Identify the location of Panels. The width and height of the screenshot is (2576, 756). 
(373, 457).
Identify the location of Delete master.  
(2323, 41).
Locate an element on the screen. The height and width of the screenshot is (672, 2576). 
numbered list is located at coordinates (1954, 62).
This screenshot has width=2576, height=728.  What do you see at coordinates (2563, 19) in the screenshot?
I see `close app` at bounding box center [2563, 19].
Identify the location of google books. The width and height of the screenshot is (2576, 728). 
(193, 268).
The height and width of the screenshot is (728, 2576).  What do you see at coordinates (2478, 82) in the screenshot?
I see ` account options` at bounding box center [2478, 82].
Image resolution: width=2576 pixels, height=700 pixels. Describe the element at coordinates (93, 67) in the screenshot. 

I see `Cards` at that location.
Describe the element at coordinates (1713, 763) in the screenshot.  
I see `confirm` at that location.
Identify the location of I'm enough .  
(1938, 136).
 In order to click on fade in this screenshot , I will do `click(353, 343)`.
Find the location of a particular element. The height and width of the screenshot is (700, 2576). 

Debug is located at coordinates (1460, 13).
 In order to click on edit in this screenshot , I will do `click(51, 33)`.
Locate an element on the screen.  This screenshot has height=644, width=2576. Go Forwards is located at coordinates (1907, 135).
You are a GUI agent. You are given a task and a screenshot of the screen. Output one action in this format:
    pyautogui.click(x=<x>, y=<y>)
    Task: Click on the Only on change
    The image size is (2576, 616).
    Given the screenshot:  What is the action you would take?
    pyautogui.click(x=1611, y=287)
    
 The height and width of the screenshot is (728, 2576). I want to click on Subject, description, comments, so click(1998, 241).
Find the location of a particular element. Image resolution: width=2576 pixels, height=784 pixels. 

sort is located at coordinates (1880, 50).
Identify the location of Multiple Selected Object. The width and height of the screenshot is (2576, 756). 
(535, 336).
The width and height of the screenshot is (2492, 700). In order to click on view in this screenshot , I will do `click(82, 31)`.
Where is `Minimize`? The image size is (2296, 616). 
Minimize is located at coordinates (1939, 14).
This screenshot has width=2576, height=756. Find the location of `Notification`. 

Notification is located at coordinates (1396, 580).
═══
THE REQUEST:
Retype the listing above word for word, starting at the line that has "Find the location of a particular element. The" and ending after the line that has "coordinates (1907, 135).".

ANSWER TO THIS TASK:
Find the location of a particular element. The height and width of the screenshot is (700, 2576). 

Debug is located at coordinates (1460, 13).
 In order to click on edit in this screenshot , I will do `click(51, 33)`.
Locate an element on the screen.  This screenshot has height=644, width=2576. Go Forwards is located at coordinates (1907, 135).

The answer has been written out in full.